• [What this task involves]: Carry on the passage about the Sereboff decision and ERISA reimbursement claims, starting right after its final sentence.

• [Selected passage]:
#####

The Supreme Court’s recent decision in Sereboff v. Mid Atlantic Medical Services, Inc. will likely encourage ERISA-governed plans to assert claims for reimbursement more aggressively. Prior to Sereboff, plans were often unsuccessful in recovering reimbursement, in large part because § 502(a)(3) of ERISA limits the relief available to a plan seeking reimbursement to “appropriate equitable relief” necessary to redress a violation of plan provisions requiring reimbursement or subrogation. In Sereboff, however, the Court held that the claim for reimbursement at issue was a claim for “equitable relief” under § 502(a)(3) because both the nature of the relief sought and the basis for the claim were equitable. Even though the Sereboff opinion supplies some clarity as to what constitutes a claim for “equitable relief” pursuant to § 502(a)(3), the assertion of subrogation and reimbursement claims continues to raise issues that have not been uniformly resolved. For example, in Great-West Life & Annuity Insurance Co. v. Knudson, the Supreme Court acknowledged, but did not resolve, the issue of whether ERISA preempts state-law actions for reimbursement or subrogation. Lower courts have failed to resolve this issue in a consistent manner. A similar issue is whether ERISA preempts state common fund doctrines. Further complicating the question is the possibility that some state laws requiring insurers to pay a pro rata share of attorneys’ fees are contained in anti-subrogation statutes that fall within the scope of ERISA’s express preemption clause but may nevertheless be saved from preemption because they regulate insurance. Yet another issue is whether appropriate equitable relief under § 502(a)(3) should be interpreted as relief consistent with equitable principles such as the common fund doctrine. The Court recognized this issue in Sereboff, but did not resolve it. Because the Sereboffs had not properly raised the issue below, the Court refused to address their argument that equitable relief is not “appropriate” unless consistent with other equitable principles such as the made-whole rule and the common fund doctrine.

#####

• [Saved data entries]:

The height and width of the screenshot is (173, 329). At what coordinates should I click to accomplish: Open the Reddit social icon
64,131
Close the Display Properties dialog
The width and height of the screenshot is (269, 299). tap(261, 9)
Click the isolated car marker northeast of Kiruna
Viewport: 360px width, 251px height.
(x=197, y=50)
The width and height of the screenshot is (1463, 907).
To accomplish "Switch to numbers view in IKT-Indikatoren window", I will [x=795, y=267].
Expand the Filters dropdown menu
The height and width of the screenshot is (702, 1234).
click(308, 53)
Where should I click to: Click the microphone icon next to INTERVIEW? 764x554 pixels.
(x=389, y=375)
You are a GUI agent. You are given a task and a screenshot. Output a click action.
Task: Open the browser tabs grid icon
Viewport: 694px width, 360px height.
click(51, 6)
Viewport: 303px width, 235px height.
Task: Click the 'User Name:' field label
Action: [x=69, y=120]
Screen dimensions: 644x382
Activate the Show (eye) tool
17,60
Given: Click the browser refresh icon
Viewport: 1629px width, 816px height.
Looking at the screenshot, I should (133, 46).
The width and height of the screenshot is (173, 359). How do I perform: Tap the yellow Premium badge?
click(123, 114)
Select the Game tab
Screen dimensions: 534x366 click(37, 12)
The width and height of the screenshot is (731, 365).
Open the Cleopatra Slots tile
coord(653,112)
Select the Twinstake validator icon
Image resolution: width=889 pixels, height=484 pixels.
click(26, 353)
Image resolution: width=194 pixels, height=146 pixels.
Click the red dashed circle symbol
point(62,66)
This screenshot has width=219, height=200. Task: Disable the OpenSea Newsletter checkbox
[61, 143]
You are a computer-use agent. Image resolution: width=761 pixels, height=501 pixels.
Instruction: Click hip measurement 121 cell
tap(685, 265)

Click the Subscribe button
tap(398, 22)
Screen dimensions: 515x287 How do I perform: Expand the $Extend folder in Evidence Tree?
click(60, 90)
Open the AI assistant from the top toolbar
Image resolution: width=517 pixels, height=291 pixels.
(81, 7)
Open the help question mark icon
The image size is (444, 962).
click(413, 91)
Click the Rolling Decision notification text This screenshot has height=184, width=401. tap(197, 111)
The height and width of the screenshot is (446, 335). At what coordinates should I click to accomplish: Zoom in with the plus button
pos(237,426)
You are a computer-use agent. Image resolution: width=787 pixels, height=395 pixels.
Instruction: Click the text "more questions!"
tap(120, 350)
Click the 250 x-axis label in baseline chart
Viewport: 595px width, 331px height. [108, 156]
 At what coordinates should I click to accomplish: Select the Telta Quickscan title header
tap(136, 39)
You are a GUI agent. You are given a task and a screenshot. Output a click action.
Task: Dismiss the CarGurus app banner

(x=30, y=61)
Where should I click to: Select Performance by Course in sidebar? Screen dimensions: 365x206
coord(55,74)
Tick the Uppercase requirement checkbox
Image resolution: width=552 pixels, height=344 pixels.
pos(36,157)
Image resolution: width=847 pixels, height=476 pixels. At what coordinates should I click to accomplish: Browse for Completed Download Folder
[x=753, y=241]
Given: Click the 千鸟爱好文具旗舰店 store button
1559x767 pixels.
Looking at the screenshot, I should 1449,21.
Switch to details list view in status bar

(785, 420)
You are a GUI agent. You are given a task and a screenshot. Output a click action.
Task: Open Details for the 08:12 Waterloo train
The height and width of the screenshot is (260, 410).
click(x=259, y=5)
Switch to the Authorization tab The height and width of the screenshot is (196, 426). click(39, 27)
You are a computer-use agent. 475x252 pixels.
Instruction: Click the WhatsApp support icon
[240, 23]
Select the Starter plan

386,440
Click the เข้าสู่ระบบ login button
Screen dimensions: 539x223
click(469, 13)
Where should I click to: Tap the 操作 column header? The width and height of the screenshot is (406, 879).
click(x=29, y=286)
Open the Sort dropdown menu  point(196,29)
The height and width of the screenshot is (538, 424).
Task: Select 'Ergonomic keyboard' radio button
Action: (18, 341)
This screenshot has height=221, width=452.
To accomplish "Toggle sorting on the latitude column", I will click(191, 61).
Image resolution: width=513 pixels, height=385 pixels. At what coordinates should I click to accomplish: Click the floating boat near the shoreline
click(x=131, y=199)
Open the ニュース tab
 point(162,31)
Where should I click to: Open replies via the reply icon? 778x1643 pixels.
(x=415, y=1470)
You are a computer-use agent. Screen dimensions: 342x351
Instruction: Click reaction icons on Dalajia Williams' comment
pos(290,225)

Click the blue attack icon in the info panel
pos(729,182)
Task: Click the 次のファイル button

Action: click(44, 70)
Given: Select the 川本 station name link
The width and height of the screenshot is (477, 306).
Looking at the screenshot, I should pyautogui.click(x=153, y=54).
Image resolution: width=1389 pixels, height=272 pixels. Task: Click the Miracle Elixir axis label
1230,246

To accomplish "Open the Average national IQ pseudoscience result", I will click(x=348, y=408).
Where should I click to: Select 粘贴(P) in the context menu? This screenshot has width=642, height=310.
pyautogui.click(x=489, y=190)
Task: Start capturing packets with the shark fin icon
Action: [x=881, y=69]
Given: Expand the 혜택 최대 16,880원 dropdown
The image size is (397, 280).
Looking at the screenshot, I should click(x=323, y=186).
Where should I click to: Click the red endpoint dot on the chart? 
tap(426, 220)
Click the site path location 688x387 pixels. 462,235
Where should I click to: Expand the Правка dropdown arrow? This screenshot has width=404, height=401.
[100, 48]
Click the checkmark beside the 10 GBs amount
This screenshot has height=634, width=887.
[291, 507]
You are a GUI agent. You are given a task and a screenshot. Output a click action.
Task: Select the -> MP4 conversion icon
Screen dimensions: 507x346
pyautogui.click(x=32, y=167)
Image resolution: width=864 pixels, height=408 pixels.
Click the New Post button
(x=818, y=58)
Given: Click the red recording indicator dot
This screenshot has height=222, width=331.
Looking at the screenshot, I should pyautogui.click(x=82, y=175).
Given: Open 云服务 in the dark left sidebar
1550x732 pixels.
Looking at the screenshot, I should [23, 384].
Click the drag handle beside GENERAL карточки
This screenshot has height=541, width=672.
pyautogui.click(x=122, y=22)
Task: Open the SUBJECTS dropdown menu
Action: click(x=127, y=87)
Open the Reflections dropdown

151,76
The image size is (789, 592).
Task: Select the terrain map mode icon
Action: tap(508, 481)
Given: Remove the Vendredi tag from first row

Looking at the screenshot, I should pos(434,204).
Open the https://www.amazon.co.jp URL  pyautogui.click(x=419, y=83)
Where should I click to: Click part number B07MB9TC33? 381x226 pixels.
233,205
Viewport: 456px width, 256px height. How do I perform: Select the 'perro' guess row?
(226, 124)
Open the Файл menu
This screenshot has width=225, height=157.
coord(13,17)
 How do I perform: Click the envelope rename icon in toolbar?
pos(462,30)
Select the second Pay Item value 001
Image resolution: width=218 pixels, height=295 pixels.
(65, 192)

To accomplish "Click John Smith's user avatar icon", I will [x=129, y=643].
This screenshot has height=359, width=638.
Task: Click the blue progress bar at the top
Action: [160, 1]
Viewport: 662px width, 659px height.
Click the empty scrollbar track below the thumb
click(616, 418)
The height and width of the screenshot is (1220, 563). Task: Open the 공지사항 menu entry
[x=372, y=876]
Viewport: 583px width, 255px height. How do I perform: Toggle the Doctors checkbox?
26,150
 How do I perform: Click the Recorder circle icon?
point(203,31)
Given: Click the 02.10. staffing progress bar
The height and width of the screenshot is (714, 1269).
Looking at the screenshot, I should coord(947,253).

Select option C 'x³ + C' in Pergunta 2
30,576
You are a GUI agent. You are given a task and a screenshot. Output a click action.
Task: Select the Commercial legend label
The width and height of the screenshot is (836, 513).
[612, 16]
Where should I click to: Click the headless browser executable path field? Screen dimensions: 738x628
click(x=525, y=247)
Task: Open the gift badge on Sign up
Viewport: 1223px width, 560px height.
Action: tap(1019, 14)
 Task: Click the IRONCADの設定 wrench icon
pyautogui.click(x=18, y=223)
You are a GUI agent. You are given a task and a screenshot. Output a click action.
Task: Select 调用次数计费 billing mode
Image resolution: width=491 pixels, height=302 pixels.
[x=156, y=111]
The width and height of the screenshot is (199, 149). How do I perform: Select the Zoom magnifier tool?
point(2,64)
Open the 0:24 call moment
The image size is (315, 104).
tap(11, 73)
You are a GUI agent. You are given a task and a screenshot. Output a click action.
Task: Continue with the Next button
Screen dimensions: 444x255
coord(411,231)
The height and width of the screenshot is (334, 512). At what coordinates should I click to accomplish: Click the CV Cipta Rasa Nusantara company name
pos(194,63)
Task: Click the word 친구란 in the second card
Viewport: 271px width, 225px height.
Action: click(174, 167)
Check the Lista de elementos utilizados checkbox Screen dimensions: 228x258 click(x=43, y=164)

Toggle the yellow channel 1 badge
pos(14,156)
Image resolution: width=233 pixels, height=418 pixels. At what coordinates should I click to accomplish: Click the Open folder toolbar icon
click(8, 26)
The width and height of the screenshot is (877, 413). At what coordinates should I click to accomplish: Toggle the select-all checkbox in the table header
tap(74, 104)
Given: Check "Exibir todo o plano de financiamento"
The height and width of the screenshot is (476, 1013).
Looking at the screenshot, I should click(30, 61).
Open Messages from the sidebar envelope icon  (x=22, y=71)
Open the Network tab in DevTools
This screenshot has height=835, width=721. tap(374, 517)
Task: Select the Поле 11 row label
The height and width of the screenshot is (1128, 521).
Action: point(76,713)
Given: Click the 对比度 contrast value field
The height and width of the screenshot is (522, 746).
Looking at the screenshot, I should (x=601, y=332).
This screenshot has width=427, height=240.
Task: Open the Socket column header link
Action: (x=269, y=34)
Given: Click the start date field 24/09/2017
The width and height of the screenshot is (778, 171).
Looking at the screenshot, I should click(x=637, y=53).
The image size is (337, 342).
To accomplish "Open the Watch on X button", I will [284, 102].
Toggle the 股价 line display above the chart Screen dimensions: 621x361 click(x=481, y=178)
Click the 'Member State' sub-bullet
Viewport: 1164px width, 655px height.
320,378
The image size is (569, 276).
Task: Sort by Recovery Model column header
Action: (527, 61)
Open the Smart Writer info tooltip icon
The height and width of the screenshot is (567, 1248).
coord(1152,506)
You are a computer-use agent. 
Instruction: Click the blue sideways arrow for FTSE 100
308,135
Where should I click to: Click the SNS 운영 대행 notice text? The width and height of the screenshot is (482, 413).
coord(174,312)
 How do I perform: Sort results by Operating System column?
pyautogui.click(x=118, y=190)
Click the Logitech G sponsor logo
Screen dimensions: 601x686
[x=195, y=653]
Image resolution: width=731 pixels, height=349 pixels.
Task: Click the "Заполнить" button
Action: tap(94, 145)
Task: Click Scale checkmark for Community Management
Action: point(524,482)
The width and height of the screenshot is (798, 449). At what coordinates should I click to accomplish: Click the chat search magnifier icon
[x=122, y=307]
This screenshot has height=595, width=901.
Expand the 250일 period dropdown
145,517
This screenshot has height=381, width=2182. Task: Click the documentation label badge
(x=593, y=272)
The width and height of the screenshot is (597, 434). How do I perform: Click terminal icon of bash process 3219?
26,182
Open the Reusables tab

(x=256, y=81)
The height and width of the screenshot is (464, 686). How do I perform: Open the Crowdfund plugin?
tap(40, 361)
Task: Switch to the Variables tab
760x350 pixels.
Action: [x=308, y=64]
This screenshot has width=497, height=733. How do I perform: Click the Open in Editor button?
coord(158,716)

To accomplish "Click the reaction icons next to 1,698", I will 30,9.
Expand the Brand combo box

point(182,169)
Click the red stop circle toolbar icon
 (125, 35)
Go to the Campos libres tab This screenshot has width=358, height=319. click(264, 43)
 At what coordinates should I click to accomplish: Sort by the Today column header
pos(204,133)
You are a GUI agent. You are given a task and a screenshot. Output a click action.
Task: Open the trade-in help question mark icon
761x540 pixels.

#####

• [Exercise answer]:
This Article attempts to resolve many of these issues, not only to clarify the law and facilitate its just interpretation, but also to provide plan participants and their counsel with some certainty so they can evaluate the value of the plan participant’s tort claim against third parties. Part II of 28 this Article explains subrogation and reimbursement. Part III of this Article explores the historical origins of the common fund doctrine and examines its modern application by the states. Part IV argues that ERISA preempts state-law claims for subrogation and reimbursement, making § 502(a)(3) claims for “appropriate equitable relief” the only mechanism by which plan fiduciaries may enforce subrogation or reimbursement provisions. Part V analyzes whether state common fund doctrines or statutes codifying the doctrine apply to § 502(a)(3) claims and concludes that many state common fund doctrines and statutes are not preempted, either because they do not fall within the scope of the express preemption clause or because they are laws regulating insurance and are therefore saved from preemption. Part VI concludes by urging courts to interpret “appropriate equitable relief” as relief consistent with the common fund doctrine.